I had this thought after remembering one time that my DT (digital technologies) teacher at high school suggested that some of the class could try join a hacking competition. Nothing ever came of it, but I thought it was interesting at the time.
What’s really interesting is seeing the choices I made, and asking “what if I did the other thing”. Just off the top of my head, I could be still at uni doing research on maths or physics, I could be working on designing new robots for who knows what, or branching off even earlier, I could have been a doctor like my parents.
I’m only 24, so it seems like I might be a bit young for this kind of thinking, but there’s still a lot of things I could have done differently.


It’s not weird to think about the other paths you could have gone down. But I would avoiding feeling too much regret. If something genuinely seems interesting to you, make it part of your current life, even just as a hobby or side project. Remembering that we are more than just our current selves is important for not getting swallowed by the grind.
If it’s feeling envy about the better life some alternate you has, try to keep in mind that nothing is simple. Although other choices might seem appealing in abstract, maybe they’d also lead to more problems. Sure, you could have been a doctor, but maybe the stress would have driven you to burnout and opiate addiction (69% of doctors misuse prescription substances).
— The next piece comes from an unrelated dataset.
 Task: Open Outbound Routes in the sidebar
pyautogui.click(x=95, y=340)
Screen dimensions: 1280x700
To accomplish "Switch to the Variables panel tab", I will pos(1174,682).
I’d also say, that as I get older, I feel like I hit different “Save Points” that prevent to much regret. I chose to study philosophy instead of law, which means I’m a lot less rich than I might have been, but I would trade my weird, chilled friends from uni for the bunch of competitive over achievers I would have been “friends” with if I’d gone down that route. I met my spouse during a stressful period in my life, completing a degree for a profession I no longer work in. I could see that whole period of study as a complete waste of time, but if I’d never met the person I married the my life would be incomparably poorer.